プロローグ
スノードーム・シティという名前は街の様相をうまく表したものだった。降りやまない雪が街中に積り、そして作り物のような閉塞感がこの街を覆っている。
それはまさにスノードームそのものだった。
街に灯りは少ない。街灯が壊れていて点灯していないのだ。月明りが雪に反射しているおかげで辛うじて視界は確保できるが、それも心もとない程度である。網目のように巡らされた通りの多くは、いくつも立ち並ぶ高層ビルの陰になっていた。白い雪が舞う街にそびえたつ黒く巨大な建造物。それはかつてスノードーム・シティが繁栄していた証拠でもあった。

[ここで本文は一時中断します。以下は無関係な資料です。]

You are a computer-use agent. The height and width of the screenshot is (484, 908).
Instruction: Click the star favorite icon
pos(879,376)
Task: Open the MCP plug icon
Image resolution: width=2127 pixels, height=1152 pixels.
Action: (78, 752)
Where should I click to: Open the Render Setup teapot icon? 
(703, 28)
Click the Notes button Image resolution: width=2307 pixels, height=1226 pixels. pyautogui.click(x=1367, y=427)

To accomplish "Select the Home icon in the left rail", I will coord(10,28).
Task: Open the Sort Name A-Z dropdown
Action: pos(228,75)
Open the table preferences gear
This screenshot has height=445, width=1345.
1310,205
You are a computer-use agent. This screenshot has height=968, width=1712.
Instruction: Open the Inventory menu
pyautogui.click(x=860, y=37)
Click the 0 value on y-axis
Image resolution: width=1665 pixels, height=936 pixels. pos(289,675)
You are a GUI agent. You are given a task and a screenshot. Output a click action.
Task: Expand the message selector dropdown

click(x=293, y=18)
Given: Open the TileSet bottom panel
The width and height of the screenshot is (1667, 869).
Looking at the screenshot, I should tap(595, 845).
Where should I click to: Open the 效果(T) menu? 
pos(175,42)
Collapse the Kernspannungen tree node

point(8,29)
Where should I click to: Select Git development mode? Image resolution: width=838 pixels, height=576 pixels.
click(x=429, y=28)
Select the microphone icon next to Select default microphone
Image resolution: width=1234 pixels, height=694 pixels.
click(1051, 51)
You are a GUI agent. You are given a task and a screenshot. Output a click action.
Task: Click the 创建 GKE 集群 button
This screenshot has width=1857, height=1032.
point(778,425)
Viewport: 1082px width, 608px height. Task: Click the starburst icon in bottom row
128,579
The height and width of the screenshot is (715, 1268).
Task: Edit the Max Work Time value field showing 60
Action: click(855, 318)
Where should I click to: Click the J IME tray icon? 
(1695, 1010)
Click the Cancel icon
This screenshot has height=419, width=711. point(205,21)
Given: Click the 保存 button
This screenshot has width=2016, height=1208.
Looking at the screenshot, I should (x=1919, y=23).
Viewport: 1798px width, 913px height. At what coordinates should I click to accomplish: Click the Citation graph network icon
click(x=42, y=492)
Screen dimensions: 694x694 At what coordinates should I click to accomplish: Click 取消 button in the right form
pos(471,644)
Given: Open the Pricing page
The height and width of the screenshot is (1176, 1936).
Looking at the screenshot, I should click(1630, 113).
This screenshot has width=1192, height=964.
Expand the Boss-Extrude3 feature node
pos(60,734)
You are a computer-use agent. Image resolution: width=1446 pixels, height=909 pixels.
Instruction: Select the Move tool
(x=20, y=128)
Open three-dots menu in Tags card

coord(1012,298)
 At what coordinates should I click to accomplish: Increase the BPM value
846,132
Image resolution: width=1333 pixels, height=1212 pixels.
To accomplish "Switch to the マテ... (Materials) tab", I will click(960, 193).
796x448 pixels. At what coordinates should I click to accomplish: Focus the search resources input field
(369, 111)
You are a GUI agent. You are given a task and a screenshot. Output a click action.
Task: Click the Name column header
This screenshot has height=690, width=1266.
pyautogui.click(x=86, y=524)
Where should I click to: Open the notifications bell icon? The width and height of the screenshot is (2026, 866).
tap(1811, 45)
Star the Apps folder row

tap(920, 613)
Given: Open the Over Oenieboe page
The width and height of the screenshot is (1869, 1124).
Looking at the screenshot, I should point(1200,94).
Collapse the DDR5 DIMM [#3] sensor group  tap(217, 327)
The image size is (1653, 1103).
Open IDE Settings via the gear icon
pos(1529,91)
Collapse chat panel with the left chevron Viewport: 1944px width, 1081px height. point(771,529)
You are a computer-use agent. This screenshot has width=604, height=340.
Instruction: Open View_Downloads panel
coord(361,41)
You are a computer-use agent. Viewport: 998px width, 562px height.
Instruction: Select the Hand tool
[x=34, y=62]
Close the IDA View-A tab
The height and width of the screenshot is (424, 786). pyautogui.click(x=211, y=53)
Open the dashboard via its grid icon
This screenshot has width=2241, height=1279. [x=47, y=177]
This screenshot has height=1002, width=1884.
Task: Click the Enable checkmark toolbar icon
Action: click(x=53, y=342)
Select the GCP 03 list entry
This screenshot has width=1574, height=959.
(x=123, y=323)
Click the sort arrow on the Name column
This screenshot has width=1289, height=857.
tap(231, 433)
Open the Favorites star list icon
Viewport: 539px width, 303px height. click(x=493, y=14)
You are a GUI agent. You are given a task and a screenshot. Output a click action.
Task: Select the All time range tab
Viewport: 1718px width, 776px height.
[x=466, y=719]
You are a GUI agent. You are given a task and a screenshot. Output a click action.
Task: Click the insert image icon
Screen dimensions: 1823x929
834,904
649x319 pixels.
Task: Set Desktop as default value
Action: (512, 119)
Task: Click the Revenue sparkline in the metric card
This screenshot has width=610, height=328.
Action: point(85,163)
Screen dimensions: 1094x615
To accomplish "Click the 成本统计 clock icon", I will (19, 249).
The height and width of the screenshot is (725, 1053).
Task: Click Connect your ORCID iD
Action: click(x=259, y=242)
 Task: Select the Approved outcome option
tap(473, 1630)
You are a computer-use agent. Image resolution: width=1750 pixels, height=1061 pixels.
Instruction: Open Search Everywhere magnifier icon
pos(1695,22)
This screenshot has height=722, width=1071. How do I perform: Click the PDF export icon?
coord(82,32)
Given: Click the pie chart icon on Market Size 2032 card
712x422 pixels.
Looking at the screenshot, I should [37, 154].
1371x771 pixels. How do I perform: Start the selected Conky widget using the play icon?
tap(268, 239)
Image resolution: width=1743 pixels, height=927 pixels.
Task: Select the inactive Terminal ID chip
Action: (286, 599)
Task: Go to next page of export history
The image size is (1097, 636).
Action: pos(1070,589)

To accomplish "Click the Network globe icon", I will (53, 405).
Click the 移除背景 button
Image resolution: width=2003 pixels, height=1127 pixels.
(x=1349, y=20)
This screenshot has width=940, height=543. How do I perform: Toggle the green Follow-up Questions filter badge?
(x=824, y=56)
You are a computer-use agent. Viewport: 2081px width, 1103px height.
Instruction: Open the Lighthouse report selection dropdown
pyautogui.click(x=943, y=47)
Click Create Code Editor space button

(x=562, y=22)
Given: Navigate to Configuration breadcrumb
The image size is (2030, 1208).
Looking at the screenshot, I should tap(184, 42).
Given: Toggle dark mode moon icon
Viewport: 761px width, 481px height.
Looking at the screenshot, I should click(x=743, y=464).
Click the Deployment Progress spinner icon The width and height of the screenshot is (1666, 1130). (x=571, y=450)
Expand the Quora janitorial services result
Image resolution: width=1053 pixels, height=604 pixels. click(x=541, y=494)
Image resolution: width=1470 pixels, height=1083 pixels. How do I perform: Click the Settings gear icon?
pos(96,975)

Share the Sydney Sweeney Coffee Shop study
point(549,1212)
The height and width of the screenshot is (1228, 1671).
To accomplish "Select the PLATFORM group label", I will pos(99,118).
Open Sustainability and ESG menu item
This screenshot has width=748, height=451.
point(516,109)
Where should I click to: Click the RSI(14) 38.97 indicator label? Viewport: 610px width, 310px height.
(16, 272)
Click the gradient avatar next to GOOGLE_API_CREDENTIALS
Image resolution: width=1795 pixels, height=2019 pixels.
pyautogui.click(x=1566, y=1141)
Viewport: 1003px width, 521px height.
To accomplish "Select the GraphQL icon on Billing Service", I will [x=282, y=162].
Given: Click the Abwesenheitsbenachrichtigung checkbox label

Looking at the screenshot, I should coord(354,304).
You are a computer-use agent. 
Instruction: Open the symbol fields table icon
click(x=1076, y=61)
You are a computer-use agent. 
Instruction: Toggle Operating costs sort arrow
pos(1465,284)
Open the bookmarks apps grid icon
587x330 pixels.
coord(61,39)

さらに通りの至る所には、十字架が立っており、ぼんやりと不気味な白い影を闇に浮かべている。それは何の前触れもなく、規則性もなく、いくつも立てられていた。
「・・・カボ、お腹減った」
新雪を踏みながら人気のない通りを歩く、二つのシルエット。その片方がぽつりと不満を漏らした。
「・・・俺にはどうしようもない。チャム、我慢だよ」
もう片方がそう言うとチャムと呼ばれる女は美しい顔を少し歪ませて「・・・もう三日も食べてないのはカボのせい」と文句を言い返す。
「・・・チャムは三日くらい食べなくても死なない」
「うるさい。死ぬとか死なないとかそういう話をしてるんじゃない。お腹がすいたって言ってるの。早くこの空腹をどうにかしないと、カボをむしゃむしゃ食べちゃうから」
「・・・なるほど、冗談じゃなさそうだな」
カボと呼ばれる男は、さしあたり何か店でもないかと緑色の瞳をあちらこちらに向けてみる。しかし生憎、食料を手に入れられそうな店は見当たらない。眼前には雪にまみれた景色ばかり。寂れたこの街では暖かな食事を提供する場所を探すのも一苦労なようだ。
「あっちの方に人の気配がする・・・。向かってみよう」
カボは一方向を指さす。
「カボ、私シチュー。マッシュポテトもつけてほしい」
「保証はできない」
カボは淡白に言い捨てる。
その時、チャムがビルの谷間に伸びる道の先を見た。何もない暗闇の向こうを、炎色の瞳を光らせながら、真っすぐに見つめる。
「どうした、チャム」
カボもチャムの向いたほうに目を向ける。そしてその感覚の先にあるものに気づいた。
「何かいる・・・黒くて、悪いもの」
「ああ・・・」
カボはなるほど、と思った。
「確かに邪悪が潜んでいるな」
10月31日。
時刻0時半。
『パンプキン・カボ』と『パンプキン・チャム』の二人は、雪と摩天楼が囲む街、スノードーム・シティにやって来ていた。